WAND can give us the information we need to avoid sending the rig out during a hazardous inversion. What it can't do, is turn the spray rig for home when conditions have deteriorated. That requires a cultural change.
Growers know that the peak time for spray damage is in the lead up to Christmas. For most operators, 25 December is a hard deadline; staff go on leave and no one wants to be on a spray rig, missing the family Christmas dinner. So the boundaries sometimes get pushed.
But you only have to push the boundaries a little bit to cause a lot of problems - and give your neighbours a pretty ordinary New Years present when the damage rears its head two weeks later.
It isn't just Christmas, of course. Modern farming has created a perfect storm: bigger farms, more cropping and less labour makes growers and operators time poor in a way we've probably never been. And when you've got a quarter tank of chemical left and the wind drops away and an inversion sets in - it's tempting to just spray those last few hectares.
But that's where the damage is done. And that's the culture we've got to change.
WAND can't do that on its own, although it's making a pretty good tilt at it. Taking the guesswork out of identifying hazardous inversions is expanding the spray window by an average four hours per day. And WAND's nowcasting function goes a step further - giving growers and operators a two-hour forecast of whether you're safe to go back and refill the tank to keep spraying, or should knock off until conditions improve.

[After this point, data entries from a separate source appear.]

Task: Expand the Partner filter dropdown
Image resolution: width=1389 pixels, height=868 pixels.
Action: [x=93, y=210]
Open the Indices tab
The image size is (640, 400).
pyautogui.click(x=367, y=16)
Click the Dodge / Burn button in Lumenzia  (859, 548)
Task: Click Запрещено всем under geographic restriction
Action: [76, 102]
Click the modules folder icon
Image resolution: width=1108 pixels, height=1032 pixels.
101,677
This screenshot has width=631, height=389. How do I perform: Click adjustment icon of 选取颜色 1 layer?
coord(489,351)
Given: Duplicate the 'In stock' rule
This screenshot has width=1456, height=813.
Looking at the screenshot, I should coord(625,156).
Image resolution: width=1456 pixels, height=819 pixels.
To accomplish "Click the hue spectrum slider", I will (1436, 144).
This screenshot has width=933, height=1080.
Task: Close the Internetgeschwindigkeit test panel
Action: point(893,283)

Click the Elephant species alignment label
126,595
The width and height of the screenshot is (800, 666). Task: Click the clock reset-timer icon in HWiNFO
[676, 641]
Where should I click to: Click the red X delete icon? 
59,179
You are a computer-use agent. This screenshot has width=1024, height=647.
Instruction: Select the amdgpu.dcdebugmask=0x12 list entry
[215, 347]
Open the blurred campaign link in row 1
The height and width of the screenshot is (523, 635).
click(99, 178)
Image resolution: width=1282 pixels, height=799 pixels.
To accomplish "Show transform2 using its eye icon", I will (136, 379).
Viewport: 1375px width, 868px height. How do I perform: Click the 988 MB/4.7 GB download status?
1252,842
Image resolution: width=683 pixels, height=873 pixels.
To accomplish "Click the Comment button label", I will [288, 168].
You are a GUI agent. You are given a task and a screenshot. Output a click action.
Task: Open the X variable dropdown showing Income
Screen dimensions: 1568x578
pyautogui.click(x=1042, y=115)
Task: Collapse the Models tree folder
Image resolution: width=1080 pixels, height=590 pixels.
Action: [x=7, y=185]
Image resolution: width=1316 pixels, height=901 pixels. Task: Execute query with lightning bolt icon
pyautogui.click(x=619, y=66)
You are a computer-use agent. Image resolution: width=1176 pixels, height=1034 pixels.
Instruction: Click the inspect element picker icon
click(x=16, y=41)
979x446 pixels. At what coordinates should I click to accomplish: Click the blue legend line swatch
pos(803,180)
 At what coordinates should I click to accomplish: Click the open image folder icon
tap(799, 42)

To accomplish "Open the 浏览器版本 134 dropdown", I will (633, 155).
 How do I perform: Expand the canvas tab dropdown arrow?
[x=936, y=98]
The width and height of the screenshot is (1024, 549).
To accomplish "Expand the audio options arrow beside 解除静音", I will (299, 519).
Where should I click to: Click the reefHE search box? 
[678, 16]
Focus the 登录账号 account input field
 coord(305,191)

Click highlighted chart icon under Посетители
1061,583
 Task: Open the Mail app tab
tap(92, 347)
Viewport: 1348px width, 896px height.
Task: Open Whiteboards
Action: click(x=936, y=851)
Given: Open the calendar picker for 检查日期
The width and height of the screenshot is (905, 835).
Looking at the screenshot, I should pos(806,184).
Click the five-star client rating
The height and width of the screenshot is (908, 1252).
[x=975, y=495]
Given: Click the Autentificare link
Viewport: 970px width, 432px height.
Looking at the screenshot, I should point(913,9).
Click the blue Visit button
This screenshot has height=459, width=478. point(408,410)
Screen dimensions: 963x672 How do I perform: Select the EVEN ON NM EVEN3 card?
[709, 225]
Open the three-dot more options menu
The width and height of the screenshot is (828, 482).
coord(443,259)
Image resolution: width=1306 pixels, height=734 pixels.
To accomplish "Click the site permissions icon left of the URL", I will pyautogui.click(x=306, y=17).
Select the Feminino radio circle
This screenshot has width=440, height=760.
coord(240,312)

Updated every 10 minutes, nowcast means we're no longer taken by surprise when conditions change; we can plan for it.
WAND is a great tool, and a credit to CRDC, GRDC and Goanna Ag who've put it in the hands of growers. But it will only be a game changer if we all get behind it - and we all make the cultural change needed to prioritise safe spraying.
I love growing cotton, and like most growers I know, I'm always optimistic that the next season will be better than the last. And the chatter about WAND has me optimistic, too.
More growers are talking about spray drift than ever. More growers are becoming aware of the impacts than ever. And more growers are cottoning on to the fact we all have a role to play in making inversion drift a thing of the past.
- Bernie Bierhoff is the manager of Avondale Farms, Rowena.